Swap "Click" for "Select" in the data from the line containing "in the headline" up to and including the line containing "Action: tap(630, 628)". Give back only those lines, with everything else left unchanged.

(Data rows):
+ + + +
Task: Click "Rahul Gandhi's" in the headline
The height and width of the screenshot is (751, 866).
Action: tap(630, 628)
+ + + +
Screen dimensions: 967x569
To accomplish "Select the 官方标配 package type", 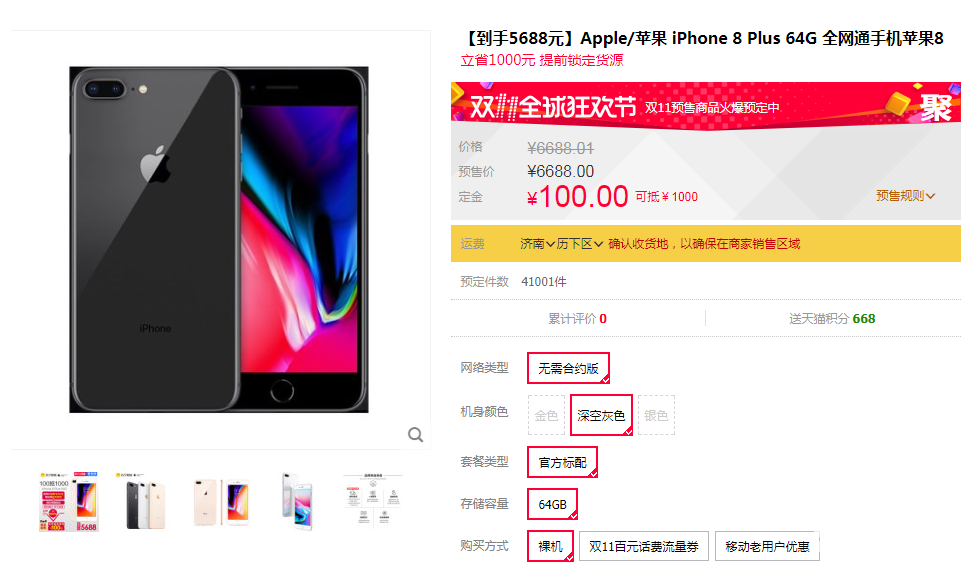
+ + + +
(Result):
Task: Select "Rahul Gandhi's" in the headline
The height and width of the screenshot is (751, 866).
Action: tap(630, 628)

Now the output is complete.